(Extracted information)

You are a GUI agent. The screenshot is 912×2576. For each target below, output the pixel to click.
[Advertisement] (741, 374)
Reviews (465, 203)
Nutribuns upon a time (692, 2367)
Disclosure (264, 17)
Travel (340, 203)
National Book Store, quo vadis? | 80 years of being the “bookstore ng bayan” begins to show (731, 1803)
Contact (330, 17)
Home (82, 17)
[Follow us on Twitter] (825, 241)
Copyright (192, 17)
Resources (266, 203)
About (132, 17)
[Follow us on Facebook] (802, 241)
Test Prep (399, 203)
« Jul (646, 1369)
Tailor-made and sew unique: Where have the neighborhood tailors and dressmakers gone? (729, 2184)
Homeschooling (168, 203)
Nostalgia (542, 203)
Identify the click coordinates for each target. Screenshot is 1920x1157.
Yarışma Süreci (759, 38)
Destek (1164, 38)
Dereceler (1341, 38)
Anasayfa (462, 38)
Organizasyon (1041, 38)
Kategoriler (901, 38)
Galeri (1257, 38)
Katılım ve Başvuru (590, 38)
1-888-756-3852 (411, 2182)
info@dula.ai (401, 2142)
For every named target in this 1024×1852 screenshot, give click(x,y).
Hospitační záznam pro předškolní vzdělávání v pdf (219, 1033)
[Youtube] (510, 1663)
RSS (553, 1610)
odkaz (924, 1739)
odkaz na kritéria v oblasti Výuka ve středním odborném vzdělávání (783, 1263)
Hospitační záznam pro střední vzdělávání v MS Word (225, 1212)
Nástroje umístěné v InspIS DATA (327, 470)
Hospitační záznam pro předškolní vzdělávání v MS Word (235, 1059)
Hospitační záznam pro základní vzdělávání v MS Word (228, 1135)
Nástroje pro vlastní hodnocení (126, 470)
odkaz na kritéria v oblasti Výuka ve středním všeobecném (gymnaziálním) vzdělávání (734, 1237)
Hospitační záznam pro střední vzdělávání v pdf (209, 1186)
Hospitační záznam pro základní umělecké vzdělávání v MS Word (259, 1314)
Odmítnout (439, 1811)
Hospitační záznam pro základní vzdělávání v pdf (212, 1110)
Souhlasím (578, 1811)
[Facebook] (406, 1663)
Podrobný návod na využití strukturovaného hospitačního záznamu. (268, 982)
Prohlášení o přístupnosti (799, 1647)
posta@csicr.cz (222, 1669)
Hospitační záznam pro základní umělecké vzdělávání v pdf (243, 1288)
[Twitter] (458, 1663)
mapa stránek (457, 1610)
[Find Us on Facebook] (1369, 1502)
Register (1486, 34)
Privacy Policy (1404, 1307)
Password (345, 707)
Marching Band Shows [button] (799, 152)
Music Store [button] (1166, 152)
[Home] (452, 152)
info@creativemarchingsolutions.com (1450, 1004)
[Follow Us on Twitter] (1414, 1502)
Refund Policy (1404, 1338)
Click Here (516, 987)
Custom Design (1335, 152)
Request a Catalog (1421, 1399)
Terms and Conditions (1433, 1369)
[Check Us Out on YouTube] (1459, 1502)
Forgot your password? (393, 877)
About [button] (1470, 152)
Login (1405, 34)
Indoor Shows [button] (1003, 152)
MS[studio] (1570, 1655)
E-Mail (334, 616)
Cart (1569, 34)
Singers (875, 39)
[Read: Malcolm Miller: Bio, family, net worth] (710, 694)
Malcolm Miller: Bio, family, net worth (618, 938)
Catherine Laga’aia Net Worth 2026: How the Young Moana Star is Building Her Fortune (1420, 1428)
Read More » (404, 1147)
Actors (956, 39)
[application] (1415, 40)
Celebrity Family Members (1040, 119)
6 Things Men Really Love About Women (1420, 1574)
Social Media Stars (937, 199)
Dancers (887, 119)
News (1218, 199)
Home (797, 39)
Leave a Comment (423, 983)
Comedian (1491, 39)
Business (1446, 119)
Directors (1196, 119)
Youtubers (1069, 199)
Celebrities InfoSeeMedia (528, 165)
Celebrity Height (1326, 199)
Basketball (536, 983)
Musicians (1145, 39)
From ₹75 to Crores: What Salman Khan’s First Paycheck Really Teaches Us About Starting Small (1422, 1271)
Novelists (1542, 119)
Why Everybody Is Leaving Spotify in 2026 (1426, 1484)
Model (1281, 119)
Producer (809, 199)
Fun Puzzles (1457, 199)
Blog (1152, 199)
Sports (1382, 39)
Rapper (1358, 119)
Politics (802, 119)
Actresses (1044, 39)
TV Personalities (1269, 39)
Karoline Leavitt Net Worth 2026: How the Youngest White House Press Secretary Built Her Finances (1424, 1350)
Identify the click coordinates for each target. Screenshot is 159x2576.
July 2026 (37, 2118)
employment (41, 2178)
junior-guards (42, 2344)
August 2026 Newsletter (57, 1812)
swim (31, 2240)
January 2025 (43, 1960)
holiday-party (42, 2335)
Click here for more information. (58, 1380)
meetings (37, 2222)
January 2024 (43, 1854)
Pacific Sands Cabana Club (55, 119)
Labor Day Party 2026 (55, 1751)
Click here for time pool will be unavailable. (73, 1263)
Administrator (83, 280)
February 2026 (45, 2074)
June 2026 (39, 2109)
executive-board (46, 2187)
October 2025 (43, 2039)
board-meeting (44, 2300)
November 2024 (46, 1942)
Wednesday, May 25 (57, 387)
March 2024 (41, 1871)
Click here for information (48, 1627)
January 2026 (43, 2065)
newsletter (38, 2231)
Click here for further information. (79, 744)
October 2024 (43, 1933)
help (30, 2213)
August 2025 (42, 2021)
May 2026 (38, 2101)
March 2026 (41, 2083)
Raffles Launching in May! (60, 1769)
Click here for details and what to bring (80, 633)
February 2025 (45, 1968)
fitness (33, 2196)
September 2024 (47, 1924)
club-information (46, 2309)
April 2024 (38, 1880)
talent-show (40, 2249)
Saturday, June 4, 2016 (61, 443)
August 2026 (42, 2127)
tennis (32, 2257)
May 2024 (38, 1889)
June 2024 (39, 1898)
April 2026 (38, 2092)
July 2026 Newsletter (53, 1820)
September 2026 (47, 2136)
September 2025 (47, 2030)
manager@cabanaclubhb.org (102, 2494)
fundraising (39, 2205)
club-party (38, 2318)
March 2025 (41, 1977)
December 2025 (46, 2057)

(End Extracted information)

What is being asked -
Write the data out again. Match it word for word.

Result of the task -
You are a GUI agent. The screenshot is 912×2576. For each target below, output the pixel to click.
[Advertisement] (741, 374)
Reviews (465, 203)
Nutribuns upon a time (692, 2367)
Disclosure (264, 17)
Travel (340, 203)
National Book Store, quo vadis? | 80 years of being the “bookstore ng bayan” begins to show (731, 1803)
Contact (330, 17)
Home (82, 17)
[Follow us on Twitter] (825, 241)
Copyright (192, 17)
Resources (266, 203)
About (132, 17)
[Follow us on Facebook] (802, 241)
Test Prep (399, 203)
« Jul (646, 1369)
Tailor-made and sew unique: Where have the neighborhood tailors and dressmakers gone? (729, 2184)
Homeschooling (168, 203)
Nostalgia (542, 203)
Identify the click coordinates for each target. Screenshot is 1920x1157.
Yarışma Süreci (759, 38)
Destek (1164, 38)
Dereceler (1341, 38)
Anasayfa (462, 38)
Organizasyon (1041, 38)
Kategoriler (901, 38)
Galeri (1257, 38)
Katılım ve Başvuru (590, 38)
1-888-756-3852 (411, 2182)
info@dula.ai (401, 2142)
For every named target in this 1024×1852 screenshot, give click(x,y).
Hospitační záznam pro předškolní vzdělávání v pdf (219, 1033)
[Youtube] (510, 1663)
RSS (553, 1610)
odkaz (924, 1739)
odkaz na kritéria v oblasti Výuka ve středním odborném vzdělávání (783, 1263)
Hospitační záznam pro střední vzdělávání v MS Word (225, 1212)
Nástroje umístěné v InspIS DATA (327, 470)
Hospitační záznam pro předškolní vzdělávání v MS Word (235, 1059)
Hospitační záznam pro základní vzdělávání v MS Word (228, 1135)
Nástroje pro vlastní hodnocení (126, 470)
odkaz na kritéria v oblasti Výuka ve středním všeobecném (gymnaziálním) vzdělávání (734, 1237)
Hospitační záznam pro střední vzdělávání v pdf (209, 1186)
Hospitační záznam pro základní umělecké vzdělávání v MS Word (259, 1314)
Odmítnout (439, 1811)
Hospitační záznam pro základní vzdělávání v pdf (212, 1110)
Souhlasím (578, 1811)
[Facebook] (406, 1663)
Podrobný návod na využití strukturovaného hospitačního záznamu. (268, 982)
Prohlášení o přístupnosti (799, 1647)
posta@csicr.cz (222, 1669)
Hospitační záznam pro základní umělecké vzdělávání v pdf (243, 1288)
[Twitter] (458, 1663)
mapa stránek (457, 1610)
[Find Us on Facebook] (1369, 1502)
Register (1486, 34)
Privacy Policy (1404, 1307)
Password (345, 707)
Marching Band Shows [button] (799, 152)
Music Store [button] (1166, 152)
[Home] (452, 152)
info@creativemarchingsolutions.com (1450, 1004)
[Follow Us on Twitter] (1414, 1502)
Refund Policy (1404, 1338)
Click Here (516, 987)
Custom Design (1335, 152)
Request a Catalog (1421, 1399)
Terms and Conditions (1433, 1369)
[Check Us Out on YouTube] (1459, 1502)
Forgot your password? (393, 877)
About [button] (1470, 152)
Login (1405, 34)
Indoor Shows [button] (1003, 152)
MS[studio] (1570, 1655)
E-Mail (334, 616)
Cart (1569, 34)
Singers (875, 39)
[Read: Malcolm Miller: Bio, family, net worth] (710, 694)
Malcolm Miller: Bio, family, net worth (618, 938)
Catherine Laga’aia Net Worth 2026: How the Young Moana Star is Building Her Fortune (1420, 1428)
Read More » (404, 1147)
Actors (956, 39)
[application] (1415, 40)
Celebrity Family Members (1040, 119)
6 Things Men Really Love About Women (1420, 1574)
Social Media Stars (937, 199)
Dancers (887, 119)
News (1218, 199)
Home (797, 39)
Leave a Comment (423, 983)
Comedian (1491, 39)
Business (1446, 119)
Directors (1196, 119)
Youtubers (1069, 199)
Celebrities InfoSeeMedia (528, 165)
Celebrity Height (1326, 199)
Basketball (536, 983)
Musicians (1145, 39)
From ₹75 to Crores: What Salman Khan’s First Paycheck Really Teaches Us About Starting Small (1422, 1271)
Novelists (1542, 119)
Why Everybody Is Leaving Spotify in 2026 (1426, 1484)
Model (1281, 119)
Producer (809, 199)
Fun Puzzles (1457, 199)
Blog (1152, 199)
Sports (1382, 39)
Rapper (1358, 119)
Politics (802, 119)
Actresses (1044, 39)
TV Personalities (1269, 39)
Karoline Leavitt Net Worth 2026: How the Youngest White House Press Secretary Built Her Finances (1424, 1350)
Identify the click coordinates for each target. Screenshot is 159x2576.
July 2026 (37, 2118)
employment (41, 2178)
junior-guards (42, 2344)
August 2026 Newsletter (57, 1812)
swim (31, 2240)
January 2025 (43, 1960)
holiday-party (42, 2335)
Click here for more information. (58, 1380)
meetings (37, 2222)
January 2024 (43, 1854)
Pacific Sands Cabana Club (55, 119)
Labor Day Party 2026 (55, 1751)
Click here for time pool will be unavailable. (73, 1263)
Administrator (83, 280)
February 2026 (45, 2074)
June 2026 (39, 2109)
executive-board (46, 2187)
October 2025 (43, 2039)
board-meeting (44, 2300)
November 2024 (46, 1942)
Wednesday, May 25 (57, 387)
March 2024 (41, 1871)
Click here for information (48, 1627)
January 2026 (43, 2065)
newsletter (38, 2231)
Click here for further information. (79, 744)
October 2024 (43, 1933)
help (30, 2213)
August 2025 (42, 2021)
May 2026 (38, 2101)
March 2026 (41, 2083)
Raffles Launching in May! (60, 1769)
Click here for details and what to bring (80, 633)
February 2025 (45, 1968)
fitness (33, 2196)
September 2024 (47, 1924)
club-information (46, 2309)
April 2024 (38, 1880)
talent-show (40, 2249)
Saturday, June 4, 2016 (61, 443)
August 2026 (42, 2127)
tennis (32, 2257)
May 2024 (38, 1889)
June 2024 (39, 1898)
April 2026 (38, 2092)
July 2026 Newsletter (53, 1820)
September 2026 (47, 2136)
September 2025 (47, 2030)
manager@cabanaclubhb.org (102, 2494)
fundraising (39, 2205)
club-party (38, 2318)
March 2025 (41, 1977)
December 2025 (46, 2057)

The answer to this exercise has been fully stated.